Algorithm for placing nodes on a circle considering their distance to eachother

Tag: algorithm Author: TZZY0988 Date: 2009-08-12

I have the following problem. I have brain regions and correlations between them. The brain regions I know the distances of. Now, we expect the correlations to be negatively correlated to the distance between the brain regions. So when we increase distance correlation goes down to zero. The expectation is that this is by 1/D^2.

I want to visualize my correlation matrix to check for abnormalities. I have already some other implementations like Taiyun's correlation matrix visualization and a simple 2D scatterplot with the 1/D^2 curve as a blue line.

Next I want to have something based on correlation circles.

The brain regions I have created a Node class for. So my brain regions are nodes. I mimic correlation with Edges. My Edges have a sourceNode and a destinationNode and also a correlation and distance so I can couple them to the correct Node. The distance and correlation are needed for table lookup (backcoupling to regionID and regionName etc).

Now what I want is to place all nodes on a circle so that the nodes which have a small distance to eachother are placed close together, and nodes far away from eachother are placed further away. This way the strong edges (which are thick) are close to eachother. And when you have a very strong edge crossing the circle it is awkward and the eye spots it easily. Of course I seek an optimum, as pointed out below a single real answer does not excist.

__________

■ **WORK TO COMPLETE**:
1. Could you give the entries again, from the line with "This screenshot has width=1134, height=871." through the end of the entries, swapping "Oktober" for "September" and leaving everything else unchanged, with the pictures omitted?
2. Can you carry on the post about arranging brain-region nodes on a circle from the point where it stops?

__________

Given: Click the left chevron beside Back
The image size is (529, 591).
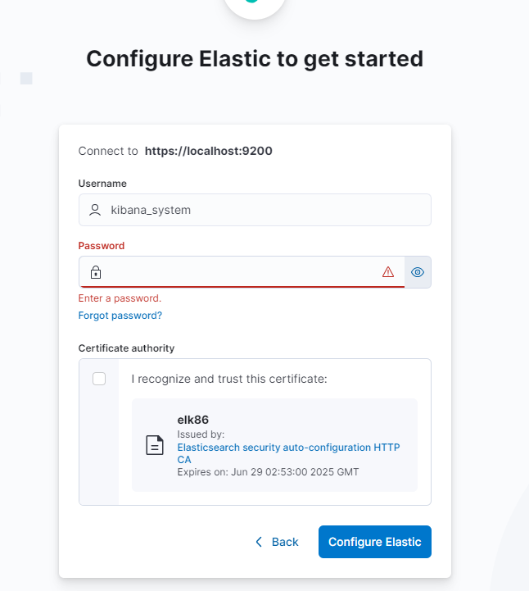Looking at the screenshot, I should pos(259,542).
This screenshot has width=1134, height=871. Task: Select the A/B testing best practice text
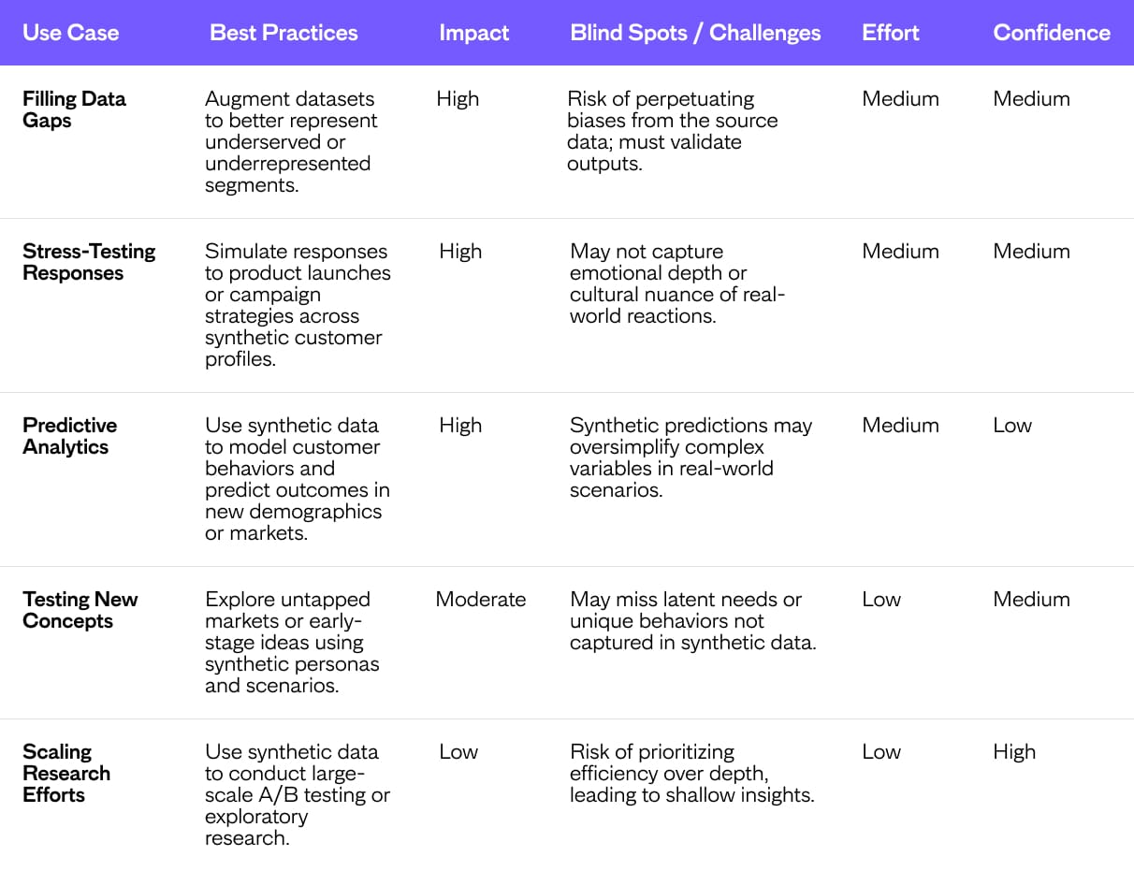click(298, 794)
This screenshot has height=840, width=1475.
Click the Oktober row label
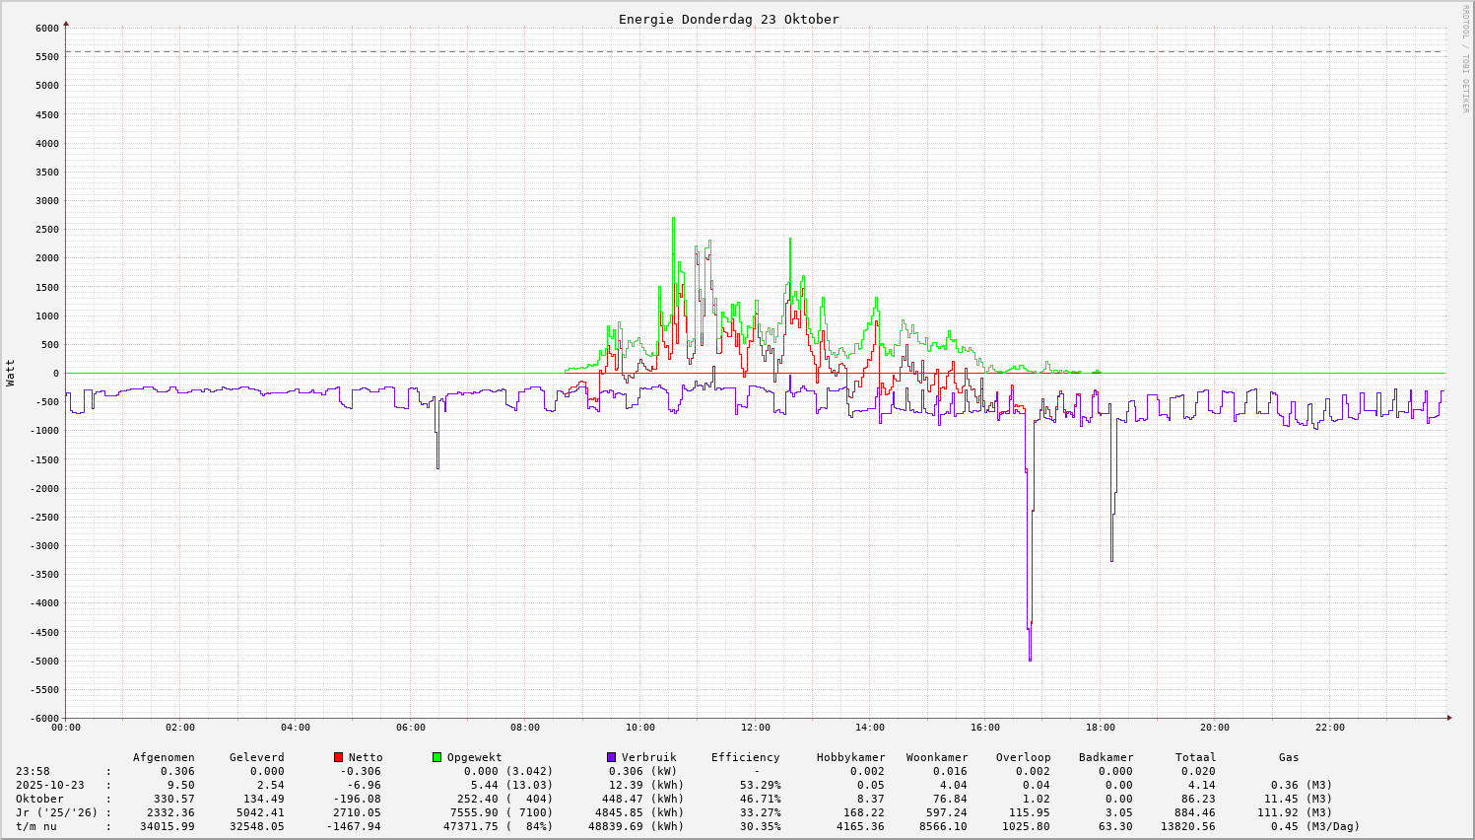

__________

■ **RESPONSES PER TASK**:
1.
This screenshot has width=1134, height=871. Task: Select the A/B testing best practice text
click(298, 794)
This screenshot has height=840, width=1475.
Click the September row label

2.
I have been searching google but since I do not have a clue what to search for I have found no results. I suspect there is a name for a standard algorithm for this but i do not know it. A link to such an algorithm is okay too.

The thing I came up with so far is to arrange the nodes on the circle in such a way that the SUM of all distances is smallest. But for this I need to make a sort of point system so regions which are close to each other and placed close to each other get for instance some +points and points close to each other but placed further away from each other get some downpoints. Now optimize the point algorithm and get highest outcome.

Any tips on this matter? My math is not that great ;). I'm currently googling on circles, nodes, weights..


If you have any other bright ideas to visualize the matrix be sure to PM me about it, or comment here :).

So you are looking for a way to easily spot nodes, where the correlation is far off the expectation (1/d^2)? Or are you looking for a region of the brain where this is more often the case? Or single grahps?
Indeed looking for visualizations where the correlation is far of the expectation (easily done with a scatterplot + 2D 1/D^2 curve, everything above curve = interesting). It never hurts to test as many options as you can think off. You might see iteresting things with other visualizations. The basic reason behind it is indeed quite simple. Spot abnormalities in correlations based on the rule r = 1/D^2. Next to this, other visualizations might give insight in general pictures. So comparing the visualizations with eachother might give insight, forgetting about the 1/d^2 rule.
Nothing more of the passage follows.